Reputation: 587
What is the fastest way to write a vector to a file? I have a character vector that is ~2 million rows and that has rather large values (200 characters). I am currently doing
write(myVector, "myFile.txt")
But this is extremely slow. I have searched around for solutions but the fast writing functions (such as fwrite
) only take a data frame/matrix as input. Thanks!
Upvotes: 18
Views: 30763
Reputation: 1778
You could use data.table
's fwrite:
library(data.table) # install if not installed already
fwrite(list(myVector), file = "myFile.csv")
Upvotes: 2
Reputation: 76575
After trying several options I found the fastest to be data.table::fwrite
. Like @Gregor says in his first comment, it is faster by an order of magnitude, which is worth the extra package loaded. It is also one of the ones that produces bigger files. (The other one is readr::write_lines
. Thanks to the comment by Calum You, I had forgotten this one.)
library(data.table)
library(readr)
set.seed(1) # make the results reproducible
n <- 1e6
x <- rnorm(n)
t1 <- system.time({
sink(file = "test_sink.txt")
cat(x, "\n")
sink()
})
t2 <- system.time({
cat(x, "\n", file = "test_cat.txt")
})
t3 <- system.time({
write(x, file = "test_write.txt")
})
t4 <- system.time({
fwrite(list(x), file = "test_fwrite.txt")
})
t5 <- system.time({
write_lines(x, "test_write_lines.txt")
})
rbind(sink = t1[1:3], cat = t2[1:3],
write = t3[1:3], fwrite = t4[1:3],
readr = t5[1:3])
# user.self sys.self elapsed
#sink 4.18 11.64 15.96
#cat 3.70 4.80 8.57
#write 3.71 4.87 8.64
#fwrite 0.42 0.02 0.51
#readr 2.37 0.03 6.66
In his second comment, Gregor notes that as.list
and list
behave differently. The difference is important. The former writes the vector as one row and many columns, the latter writes one column and many rows.

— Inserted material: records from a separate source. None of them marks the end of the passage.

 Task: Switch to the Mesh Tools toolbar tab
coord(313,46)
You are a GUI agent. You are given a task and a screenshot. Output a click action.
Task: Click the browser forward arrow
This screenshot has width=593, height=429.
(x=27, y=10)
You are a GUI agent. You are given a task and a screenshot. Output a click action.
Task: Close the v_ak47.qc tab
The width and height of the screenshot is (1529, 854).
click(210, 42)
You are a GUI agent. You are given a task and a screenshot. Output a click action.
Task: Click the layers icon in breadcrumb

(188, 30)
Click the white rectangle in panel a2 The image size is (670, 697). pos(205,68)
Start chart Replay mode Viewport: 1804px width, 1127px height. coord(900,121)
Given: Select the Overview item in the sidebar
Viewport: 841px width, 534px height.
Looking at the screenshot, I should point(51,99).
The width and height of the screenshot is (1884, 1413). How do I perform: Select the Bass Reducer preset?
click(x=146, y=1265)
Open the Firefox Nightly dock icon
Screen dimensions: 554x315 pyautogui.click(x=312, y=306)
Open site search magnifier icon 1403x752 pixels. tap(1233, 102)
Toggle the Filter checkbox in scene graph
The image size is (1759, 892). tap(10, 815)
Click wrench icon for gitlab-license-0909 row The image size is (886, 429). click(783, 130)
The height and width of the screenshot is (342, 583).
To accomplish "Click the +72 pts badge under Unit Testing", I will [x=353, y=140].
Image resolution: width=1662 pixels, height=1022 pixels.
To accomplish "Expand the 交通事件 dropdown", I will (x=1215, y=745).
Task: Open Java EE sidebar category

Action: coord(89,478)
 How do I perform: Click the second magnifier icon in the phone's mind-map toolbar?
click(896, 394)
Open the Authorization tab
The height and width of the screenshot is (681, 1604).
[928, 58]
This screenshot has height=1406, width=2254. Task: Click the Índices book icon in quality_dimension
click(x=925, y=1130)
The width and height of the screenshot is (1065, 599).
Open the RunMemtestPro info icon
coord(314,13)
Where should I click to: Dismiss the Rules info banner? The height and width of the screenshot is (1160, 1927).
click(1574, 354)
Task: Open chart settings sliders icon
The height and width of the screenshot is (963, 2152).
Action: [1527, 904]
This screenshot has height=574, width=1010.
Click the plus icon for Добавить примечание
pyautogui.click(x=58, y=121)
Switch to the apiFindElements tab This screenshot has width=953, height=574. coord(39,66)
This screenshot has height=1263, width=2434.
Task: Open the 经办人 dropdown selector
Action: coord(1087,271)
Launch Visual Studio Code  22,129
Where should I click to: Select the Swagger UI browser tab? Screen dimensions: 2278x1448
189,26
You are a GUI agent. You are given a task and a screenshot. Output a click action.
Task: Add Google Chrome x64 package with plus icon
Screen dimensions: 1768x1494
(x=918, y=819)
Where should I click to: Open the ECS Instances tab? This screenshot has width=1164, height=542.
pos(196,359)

The speed difference is also noticeable:
fw1 <- system.time({
fwrite(as.list(x), file = "test_fwrite.txt")
})
fw2 <- system.time({
fwrite(list(x), file = "test_fwrite2.txt")
})
rbind(as.list = fw1[1:3], list = fw2[1:3])
# user.self sys.self elapsed
#as.list 0.67 0.00 0.75
#list 0.19 0.03 0.11
Final clean up.
unlink(c("test_sink.txt", "test_cat.txt", "test_write.txt",
"test_fwrite.txt", "test_fwrite2.txt", "test_write_lines.txt"))
Upvotes: 22
Reputation: 263421
I found writeBin
to be twice as fast as fwrite
. Try this:
zz <- file("myFile.txt", "wb")
writeBin( paste(myVector, collapse="\n"), zz )
close(zz)
Using the same timing approach offered by Rui I get (older box):
user.self sys.self elapsed
sink 9.650 7.900 17.418
cat 6.507 7.870 14.254
write 6.436 7.849 14.171
fwrite 0.500 0.051 0.593
write_lines 4.337 0.150 4.451
writeBin 0.238 0.006 0.242
Upvotes: 8